Big data in big trouble?

Written by Tristan Free

A recent study highlights the potential for big data in healthcare to be exploited by deanonymizing individuals in legal documents, indicating the need for big data security to be improved.

As studies into new therapeutics, diagnostics and prognostics begin to embrace the potential of big data and artificial intelligence (AI) to provide researchers with identifiable trends and predictions concerning individual patients; the emphasis on data collection, storage and analysis is increasing.

Projects such as All of Us, the 100,000 Genomes Project and FinnGen are all collecting huge amounts of data for the explicit purpose of being stored and analyzed.  The potential benefits of these efforts for a vast range of conditions are countless and critical, but these new data stores bring with them a new set of complications.

A recent study from the University of Zurich (Switzerland) has shown that a combination of big data and AI can be utilized to identify individuals who are, or have been, involved in confidential legal cases. This highlights the requirement for big data security to be improved.

The study involved using AI to mine over 1200,000 public legal records, using an algorithm to identify connections between them. This process, described as ‘linkage’, was capable of matching identifying information from publicly available data sets with individuals mentioned in anonymized court documents.

This process successfully identified 84% of the individuals mentioned in the documents that they mined — all in less than one hour. Commenting on the frightening efficiency of the process, Kerstin Noëlle Vokinger, co-author on the study, stated that, “with today’s technological possibilities, anonymization is no longer guaranteed in certain areas.”



Urs Jakob Mühlematter, study co-author, noted that, “this procedure can in principle be applied to any publicly available database.”

The implications of this study are huge. For example, what now constitutes personal, identifying data? Taken in combination with the large amount of intimately personal data that is now being collected for medical purposes — including genome sequences, lifestyle and health statuses — the concerning potential for the abuse of this information has been exposed.

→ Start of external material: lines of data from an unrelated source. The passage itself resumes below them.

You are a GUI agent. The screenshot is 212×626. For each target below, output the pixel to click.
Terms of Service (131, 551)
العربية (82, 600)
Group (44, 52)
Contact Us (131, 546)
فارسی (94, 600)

In the specific case of this study, it clearly highlights the need to assess how legal documents and data are processed, stored and protected. Strikingly though, the research exposes the lack of protection available for large data banks and indicates the requirement for governments and institutions to be proactive about creating systems and methods to improve big data security and ensure that publicly collected and available data can only be used for the purposes it was provided to further.